Coder Social home page Coder Social logo

aiworkspace / squeezellm Goto Github PK

View Code? Open in Web Editor NEW

This project forked from squeezeailab/squeezellm

0.0 0.0 0.0 155 KB

SqueezeLLM: Dense-and-Sparse Quantization

Home Page: https://arxiv.org/pdf/2306.07629.pdf

License: MIT License

C++ 6.88% Python 52.67% Cuda 40.45%

squeezellm's Introduction

SqueezeLLM: Dense-and-Sparse Quantization [Paper]

Thumbnail

SqueezeLLM is a post-training quantization framework that incorporates a new method called Dense-and-Sparse Quantization to enable efficient LLM serving.
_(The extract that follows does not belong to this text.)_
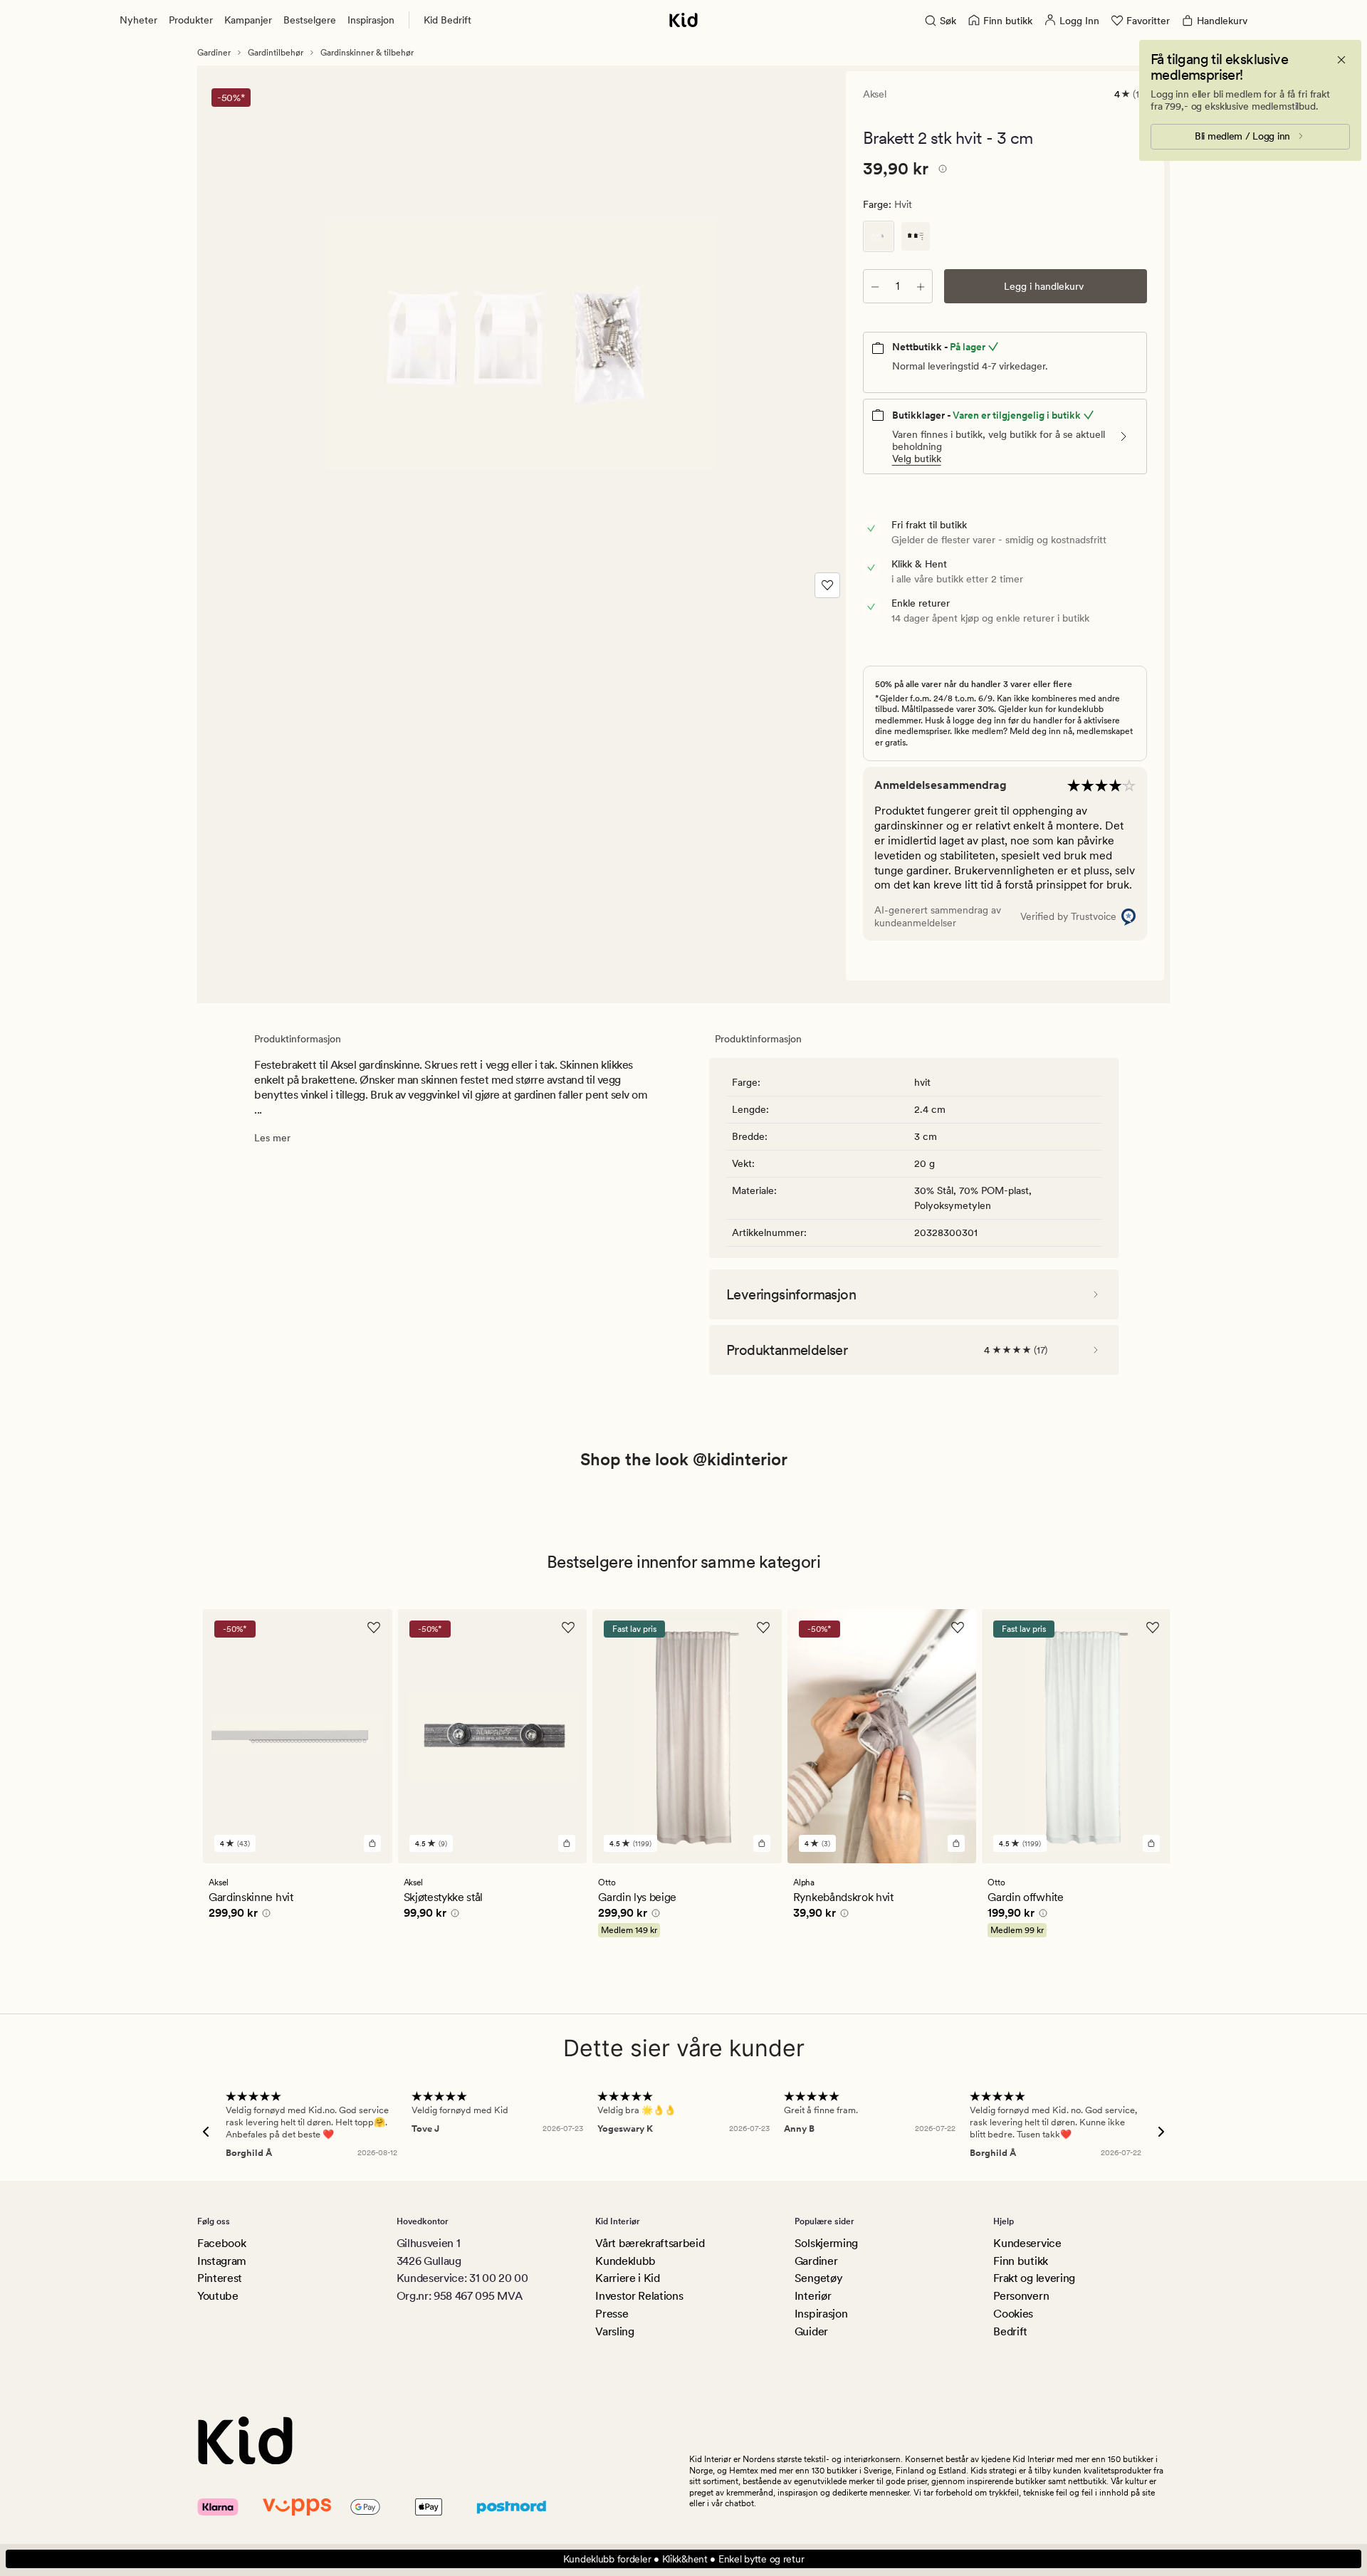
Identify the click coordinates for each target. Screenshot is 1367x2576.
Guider (811, 2331)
TLDR: Deploying LLMs is difficult due to their large memory size. This can be addressed with reduced precision quantization. But a naive method hurts performance. We address this with a new Dense-and-Sparse Quantization method. Dense-and-Sparse splits weight matrices into two components: A dense component that can be heavily quantized without affecting model performance, as well as a sparse part that preserves sensitive and outlier parts of the weight matrices With this approach, we are able to serve larger models with smaller memory footprint, the same latency, and yet higher accuracy and quality. For instance, the Squeeze variant of the Vicuna models can be served within 6 GB of memory and reach 2% higher MMLU than the baseline model in FP16 with an even 2x larger memory footprint. For more details please check out our paper.


Installation

  1. Create a conda environment
conda create --name sqllm python=3.9 -y
conda activate sqllm
  1. Clone and install the dependencies
git clone https://github.com/SqueezeAILab/SqueezeLLM
cd SqueezeLLM
pip install -e .
cd squeezellm
python setup_cuda.py install

Supported Models

Currently, we support LLaMA 7B, 13B, and 30B, as well as the instruction-tuned Vicuna 7B and 13B. For each model, we support 3-bit and 4-bit quantized models, with sparse levels of 0% (dense-only), 0.05%, and 0.45%. See our Paper for more detailed information on these configurations. Below are the links to download the models.

LLaMA

Model Bitwidth Dense-only (0%)
LLaMA-7B 3 sq-llama-7b-w3-s0
LLaMA-7B 4 sq-llama-7b-w4-s0
LLaMA-13B 3 sq-llama-13b-w3-s0
LLaMA-13B 4 sq-llama-13b-w4-s0
LLaMA-30B 3 sq-llama-30b-w3-s0 (coming soon)
LLaMA-30B 4 sq-llama-30b-w4-s0 (coming soon)

Vicuna

Model Bitwidth Dense-only (0%)
Vicuna-7B 3 sq-vicuna-7b-w3-s0
Vicuna-7B 4 sq-vicuna-7b-w4-s0
Vicuna-13B 3 sq-vicuna-13b-w3-s0
Vicuna-13B 4 sq-vicuna-13b-w4-s0

NOTE: Sparsity levels with 0.05% and 0.45% are coming soon!

The LLaMA model license is currently only available for research purposes. We direct everyone to carefully review the license before using the quantized models. Similar to other works on LLaMA, we only release the quantized portions of the model in Huggingface Model Hub. To successfully run our code, you need to first obtain the original, pre-trained LLaMA model in the Huggingface-compatible format locally and provide the path in the commands below. We have scripts that will substitute the necessary components, but you will need the original model for those scripts to run.

Benchmarking

The following code will run and benchmark the 3-bit quantized LLaMA-7B model on the C4 dataset. The --torch_profile argument can be passed when running benchmarking to replicate the runtime results from the paper. Download the quantized model (e.g. sq-llama-7b-w3-s0.pt) locally from the link above. You can follow the same procedure for other quantized models.

CUDA_VISIBLE_DEVICES=0 python llama.py <path-to-llama-7b-hf> c4 --wbits 3 --load sq-llama-7b-w3-s0.pt --benchmark 128 --check

Perplexity Evaluation

The following code will evaluate perplexity using the 3-bit quantized LLaMA-7B model on the C4 dataset, following the same evaluation methodology of GPTQ and GPTQ-For-LLaMA. Download the quantized model (e.g. sq-llama-7b-w3-s0.pt) locally from the link above. You can follow the same procedure for other quantized models.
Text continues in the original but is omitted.